Task description
Go through the entries below and collect each line with the string "value" in it.

........

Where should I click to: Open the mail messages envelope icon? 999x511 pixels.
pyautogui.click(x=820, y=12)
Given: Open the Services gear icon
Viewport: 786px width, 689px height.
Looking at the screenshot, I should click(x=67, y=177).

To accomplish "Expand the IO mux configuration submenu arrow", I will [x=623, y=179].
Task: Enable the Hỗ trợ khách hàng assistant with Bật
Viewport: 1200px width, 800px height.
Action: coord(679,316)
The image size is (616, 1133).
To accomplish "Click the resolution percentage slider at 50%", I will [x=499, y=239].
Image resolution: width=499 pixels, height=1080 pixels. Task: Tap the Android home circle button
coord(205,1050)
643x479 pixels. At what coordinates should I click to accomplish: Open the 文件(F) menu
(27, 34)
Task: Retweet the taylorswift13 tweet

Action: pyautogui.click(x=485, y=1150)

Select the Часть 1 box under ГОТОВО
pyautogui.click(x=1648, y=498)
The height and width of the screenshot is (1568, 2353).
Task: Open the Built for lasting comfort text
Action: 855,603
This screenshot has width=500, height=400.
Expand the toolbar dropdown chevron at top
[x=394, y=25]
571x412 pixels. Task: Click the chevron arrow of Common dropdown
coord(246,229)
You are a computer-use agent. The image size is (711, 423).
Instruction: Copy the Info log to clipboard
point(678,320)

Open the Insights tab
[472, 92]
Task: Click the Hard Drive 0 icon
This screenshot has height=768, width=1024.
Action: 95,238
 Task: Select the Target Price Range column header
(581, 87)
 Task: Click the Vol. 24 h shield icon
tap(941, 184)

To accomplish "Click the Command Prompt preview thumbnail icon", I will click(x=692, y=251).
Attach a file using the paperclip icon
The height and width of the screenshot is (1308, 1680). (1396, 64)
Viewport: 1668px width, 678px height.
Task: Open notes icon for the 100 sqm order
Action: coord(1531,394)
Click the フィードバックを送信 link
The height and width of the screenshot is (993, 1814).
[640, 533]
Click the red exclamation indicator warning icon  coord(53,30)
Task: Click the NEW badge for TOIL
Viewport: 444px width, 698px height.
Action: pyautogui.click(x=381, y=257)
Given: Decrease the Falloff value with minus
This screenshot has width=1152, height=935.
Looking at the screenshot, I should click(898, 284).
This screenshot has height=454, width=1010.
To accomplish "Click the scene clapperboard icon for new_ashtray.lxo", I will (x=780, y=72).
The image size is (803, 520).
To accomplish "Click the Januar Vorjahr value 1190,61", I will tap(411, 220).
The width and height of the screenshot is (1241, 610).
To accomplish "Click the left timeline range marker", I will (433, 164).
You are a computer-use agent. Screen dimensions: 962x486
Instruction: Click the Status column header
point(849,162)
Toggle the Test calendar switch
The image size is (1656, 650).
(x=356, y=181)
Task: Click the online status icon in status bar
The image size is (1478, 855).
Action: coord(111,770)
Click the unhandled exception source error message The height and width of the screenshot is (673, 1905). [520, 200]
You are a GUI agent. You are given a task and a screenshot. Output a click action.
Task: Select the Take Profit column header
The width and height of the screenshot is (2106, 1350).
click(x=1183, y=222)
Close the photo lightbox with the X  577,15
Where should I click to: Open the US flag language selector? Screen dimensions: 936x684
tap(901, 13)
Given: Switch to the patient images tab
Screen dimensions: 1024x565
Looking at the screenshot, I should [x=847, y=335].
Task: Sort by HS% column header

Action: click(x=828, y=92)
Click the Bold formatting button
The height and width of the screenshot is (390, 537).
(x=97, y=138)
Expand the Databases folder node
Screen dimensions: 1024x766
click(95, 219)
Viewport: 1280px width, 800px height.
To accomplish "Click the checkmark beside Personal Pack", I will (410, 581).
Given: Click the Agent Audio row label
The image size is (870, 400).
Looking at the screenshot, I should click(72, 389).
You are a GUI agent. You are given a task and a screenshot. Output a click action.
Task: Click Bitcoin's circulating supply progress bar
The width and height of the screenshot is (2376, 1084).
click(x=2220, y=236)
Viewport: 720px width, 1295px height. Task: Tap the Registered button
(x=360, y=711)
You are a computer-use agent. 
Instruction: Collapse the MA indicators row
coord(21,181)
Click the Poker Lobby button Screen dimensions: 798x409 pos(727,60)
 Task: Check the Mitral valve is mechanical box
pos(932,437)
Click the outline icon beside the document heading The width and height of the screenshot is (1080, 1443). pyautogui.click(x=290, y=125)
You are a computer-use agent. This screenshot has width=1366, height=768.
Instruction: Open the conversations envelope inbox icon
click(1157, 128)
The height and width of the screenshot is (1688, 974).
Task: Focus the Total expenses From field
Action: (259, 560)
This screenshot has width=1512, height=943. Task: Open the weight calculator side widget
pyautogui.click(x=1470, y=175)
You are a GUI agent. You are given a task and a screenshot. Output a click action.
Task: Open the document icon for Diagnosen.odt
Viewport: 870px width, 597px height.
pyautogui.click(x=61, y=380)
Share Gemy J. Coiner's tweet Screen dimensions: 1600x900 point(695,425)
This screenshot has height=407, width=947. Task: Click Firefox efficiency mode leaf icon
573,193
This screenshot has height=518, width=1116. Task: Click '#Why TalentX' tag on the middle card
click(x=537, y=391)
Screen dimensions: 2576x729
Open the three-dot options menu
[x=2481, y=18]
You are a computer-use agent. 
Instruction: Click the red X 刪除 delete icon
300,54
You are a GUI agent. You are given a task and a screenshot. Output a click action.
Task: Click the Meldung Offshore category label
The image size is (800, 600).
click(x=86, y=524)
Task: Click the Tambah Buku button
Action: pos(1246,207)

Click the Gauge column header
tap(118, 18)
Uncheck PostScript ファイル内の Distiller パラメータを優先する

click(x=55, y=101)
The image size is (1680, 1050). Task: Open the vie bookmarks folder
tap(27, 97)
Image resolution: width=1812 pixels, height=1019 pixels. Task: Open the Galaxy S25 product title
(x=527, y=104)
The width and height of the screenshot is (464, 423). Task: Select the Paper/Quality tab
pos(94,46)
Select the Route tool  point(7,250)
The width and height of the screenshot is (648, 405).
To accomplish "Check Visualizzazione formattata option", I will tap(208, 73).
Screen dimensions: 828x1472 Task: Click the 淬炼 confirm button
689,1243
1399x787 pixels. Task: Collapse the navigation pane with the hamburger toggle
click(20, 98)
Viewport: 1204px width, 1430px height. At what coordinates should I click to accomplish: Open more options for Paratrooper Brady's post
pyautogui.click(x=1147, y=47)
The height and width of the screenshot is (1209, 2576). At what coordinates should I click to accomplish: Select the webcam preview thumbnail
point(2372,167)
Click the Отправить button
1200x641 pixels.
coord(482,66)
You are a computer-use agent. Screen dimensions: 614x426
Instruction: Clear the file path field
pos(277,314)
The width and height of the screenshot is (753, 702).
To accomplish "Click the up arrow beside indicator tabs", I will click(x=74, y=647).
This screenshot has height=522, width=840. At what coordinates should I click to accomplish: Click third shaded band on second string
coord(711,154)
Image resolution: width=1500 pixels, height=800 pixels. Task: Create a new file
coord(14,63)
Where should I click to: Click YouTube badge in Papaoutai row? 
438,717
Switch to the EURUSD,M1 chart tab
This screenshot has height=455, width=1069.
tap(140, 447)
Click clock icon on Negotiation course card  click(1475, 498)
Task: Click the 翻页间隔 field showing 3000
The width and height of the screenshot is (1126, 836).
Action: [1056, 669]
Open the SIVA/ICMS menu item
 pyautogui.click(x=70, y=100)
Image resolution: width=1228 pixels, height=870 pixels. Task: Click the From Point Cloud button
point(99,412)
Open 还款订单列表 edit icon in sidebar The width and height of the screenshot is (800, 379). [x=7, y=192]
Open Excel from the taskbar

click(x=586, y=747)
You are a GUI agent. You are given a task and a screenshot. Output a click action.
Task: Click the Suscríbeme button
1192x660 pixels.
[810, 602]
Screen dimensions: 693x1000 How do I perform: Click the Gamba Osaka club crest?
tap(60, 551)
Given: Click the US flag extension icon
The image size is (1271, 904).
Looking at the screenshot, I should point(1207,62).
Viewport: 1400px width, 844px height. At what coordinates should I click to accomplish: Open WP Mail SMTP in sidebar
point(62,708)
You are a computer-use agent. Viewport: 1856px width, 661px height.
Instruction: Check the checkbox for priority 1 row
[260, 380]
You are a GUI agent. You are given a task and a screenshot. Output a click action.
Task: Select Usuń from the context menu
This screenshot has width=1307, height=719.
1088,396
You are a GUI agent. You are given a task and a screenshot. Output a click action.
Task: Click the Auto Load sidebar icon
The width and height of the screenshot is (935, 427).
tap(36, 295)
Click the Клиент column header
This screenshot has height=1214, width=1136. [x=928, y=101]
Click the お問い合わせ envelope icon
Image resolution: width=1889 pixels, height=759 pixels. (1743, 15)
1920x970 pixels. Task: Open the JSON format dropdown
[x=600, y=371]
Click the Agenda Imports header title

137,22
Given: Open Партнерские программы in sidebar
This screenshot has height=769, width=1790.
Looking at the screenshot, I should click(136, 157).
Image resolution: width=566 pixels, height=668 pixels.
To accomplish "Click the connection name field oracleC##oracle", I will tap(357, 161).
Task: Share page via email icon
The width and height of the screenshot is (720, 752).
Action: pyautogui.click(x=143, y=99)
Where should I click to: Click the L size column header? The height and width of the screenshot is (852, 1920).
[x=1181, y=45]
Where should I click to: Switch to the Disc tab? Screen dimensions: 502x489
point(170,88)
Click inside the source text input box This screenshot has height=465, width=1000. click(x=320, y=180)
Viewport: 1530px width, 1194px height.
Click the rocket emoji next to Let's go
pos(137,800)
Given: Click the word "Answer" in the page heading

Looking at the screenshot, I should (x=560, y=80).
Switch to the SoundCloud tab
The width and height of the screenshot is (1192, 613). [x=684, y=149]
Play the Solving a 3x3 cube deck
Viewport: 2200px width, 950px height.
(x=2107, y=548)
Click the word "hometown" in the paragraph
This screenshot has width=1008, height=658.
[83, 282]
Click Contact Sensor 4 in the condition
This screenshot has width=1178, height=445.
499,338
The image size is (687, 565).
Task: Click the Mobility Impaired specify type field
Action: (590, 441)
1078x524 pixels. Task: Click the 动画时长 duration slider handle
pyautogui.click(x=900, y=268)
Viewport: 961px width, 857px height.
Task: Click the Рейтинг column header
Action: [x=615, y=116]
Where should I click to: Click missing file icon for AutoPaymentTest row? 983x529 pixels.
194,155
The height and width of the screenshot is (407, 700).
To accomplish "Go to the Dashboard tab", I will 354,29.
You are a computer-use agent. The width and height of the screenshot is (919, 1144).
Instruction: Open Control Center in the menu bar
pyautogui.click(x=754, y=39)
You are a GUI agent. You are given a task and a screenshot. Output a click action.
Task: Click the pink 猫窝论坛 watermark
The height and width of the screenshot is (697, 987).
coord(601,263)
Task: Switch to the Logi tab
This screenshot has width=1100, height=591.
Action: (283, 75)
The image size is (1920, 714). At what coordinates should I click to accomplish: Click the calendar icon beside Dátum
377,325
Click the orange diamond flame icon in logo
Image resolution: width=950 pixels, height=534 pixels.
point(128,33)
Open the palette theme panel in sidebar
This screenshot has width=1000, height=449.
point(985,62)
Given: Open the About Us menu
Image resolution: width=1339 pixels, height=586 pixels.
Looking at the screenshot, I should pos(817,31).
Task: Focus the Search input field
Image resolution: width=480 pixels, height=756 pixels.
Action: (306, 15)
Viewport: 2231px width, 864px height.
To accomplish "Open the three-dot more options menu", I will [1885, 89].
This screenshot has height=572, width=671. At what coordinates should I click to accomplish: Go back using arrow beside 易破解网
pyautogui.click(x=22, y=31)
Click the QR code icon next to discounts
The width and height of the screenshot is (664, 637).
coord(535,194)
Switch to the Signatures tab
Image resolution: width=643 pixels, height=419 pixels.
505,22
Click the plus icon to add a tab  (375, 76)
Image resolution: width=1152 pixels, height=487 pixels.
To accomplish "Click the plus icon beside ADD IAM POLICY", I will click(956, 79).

........

Answer to this problem
Given: Decrease the Falloff value with minus
To accomplish "Click the Januar Vorjahr value 1190,61", I will tap(411, 220).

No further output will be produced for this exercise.